__Exercises to complete__:
**A.** According to the BDLFR optics text, when does the system reach its maximum optical performance?
**B.** Pick up the BDLFR optics text after its last sentence and carry it forward.

__Text block__:
____________
Figure 2. The one-to-one design process for the flat-segmented secondary reflector.

Figure 3. The examined BDLFR configuration with the flat-segmented secondary reflector.

2.4. Mathematical background for the optical investigation of the BDLFR system

The incident angle modifier (IAM) is a function of the optical efficiency. The optical efficiency of the BDLFR system strongly depends on the incident angle (θ). The incident angle can be distinguished into two components. The first one regards the longitudinal direction (θ_L), which is the incident angle’s projection on a parallel plane to the length of the solar field. The second one regards the transversal direction (θ_T), which is the incident angle’s projection on a parallel plane to the width of the field. The maximum optical performance occurs when both these angles’ values are zero. The IAM, which strongly depends on both these incident angles, is given by the following equation.

(1)

I A M (θ_{T}, θ_{L}) = \frac{η_{o p t} (θ_{T}, θ_{L})}{η_{o p t} (θ_{T} = 0, θ_{L} = 0)}

The intercept factor between the secondary and the primary reflectors (γ₁) is computed by the following equation as the amount of solar irradiation rays that finally reach the surface of the secondary concentrator (NR_sec) over the amount of solar rays that have initially fallen on the primary concentrators’ surfaces (NR_prim).

(2)

γ_{1} = \frac{N R_{s e c}}{N R_{p r i m}}

The intercept factor between the receiver and the secondary concentrator (γ₂) is computed as indicated in the following equation, as the amount of solar irradiation rays that manage to hit the receiver’s surface (NR_r) over the amount of solar irradiation rays that have reached the secondary concentrator. It is important to clarify that the NR_r refers only to the solar rays reflected from the secondary reflector. The solar rays falling directly on the receiver without being reflected first are excluded. It has to be mentioned that this methodology neglects the energy carried by each specific solar ray, which varies depending on various aspects such as the reflection losses due to imperfect reflections.

(3)

γ_{2} = \frac{N R_{r}}{N R_{s e c}}

The optical performance of the total system (η_opt) is computed by multiplying the receiver’s absorptivity (α_r), the reflectance of both the primary and secondary concentrators (ρ_prim and ρ_sec, respectively), the two aforementioned intercept factors (γ₁ and γ₂, respectively), and the incident angle modifier (IAM) based on the following equation.
____________
__Dataset excerpt__:
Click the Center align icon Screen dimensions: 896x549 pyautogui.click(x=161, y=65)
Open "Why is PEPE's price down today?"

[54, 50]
____________
__Answers in order__:
**A.** When both the longitudinal and transversal incident angles are zero.

**B.**
(4)

η_{o p t} = α_{r} \cdot ρ_{p r i m} \cdot ρ_{s e c} \cdot γ_{1} \cdot γ_{2} \cdot I A M

However, in the present work, the optical efficiency can be computed by using the equation right below, as the quotient of the total absorbed heat flux (Q_abs) and the available solar energy (Q_s).

(5)

η_{o p t} = \frac{Q_{a b s}}{Q_{s}}

The total absorbed heat flux from the receiver is the main output from the simulation process and includes both the absorbed heat from the reflected rays due to the reflectors of the solar field and the directly absorbed heat from the direct normal irradiation falling directly on the surface of the receiver. The available solar energy (Q_s) is computed by the following equation as the direct normal irradiance (G_b) multiplied by the primary concentrator field net aperture area (A_a).

(6)

Q_{s} = A_{a} \cdot G_{b}

The net aperture area of the primary mirror field (A_a) can be computed using the equation below, by multiplying the total primary concentrators (N_prim), their total length (L), and their width (W_prim).

(7)

A_{a} = N_{p r i m} \cdot W_{p r i m} \cdot L

Finally, it is useful to define the ratio (λ) for any parameter (i) of the flat-segmented secondary reflector against the respective parameter for the parabolic secondary reflector, as the equation below suggests, to compare the performance of these two designs for the BD reflector.

(8)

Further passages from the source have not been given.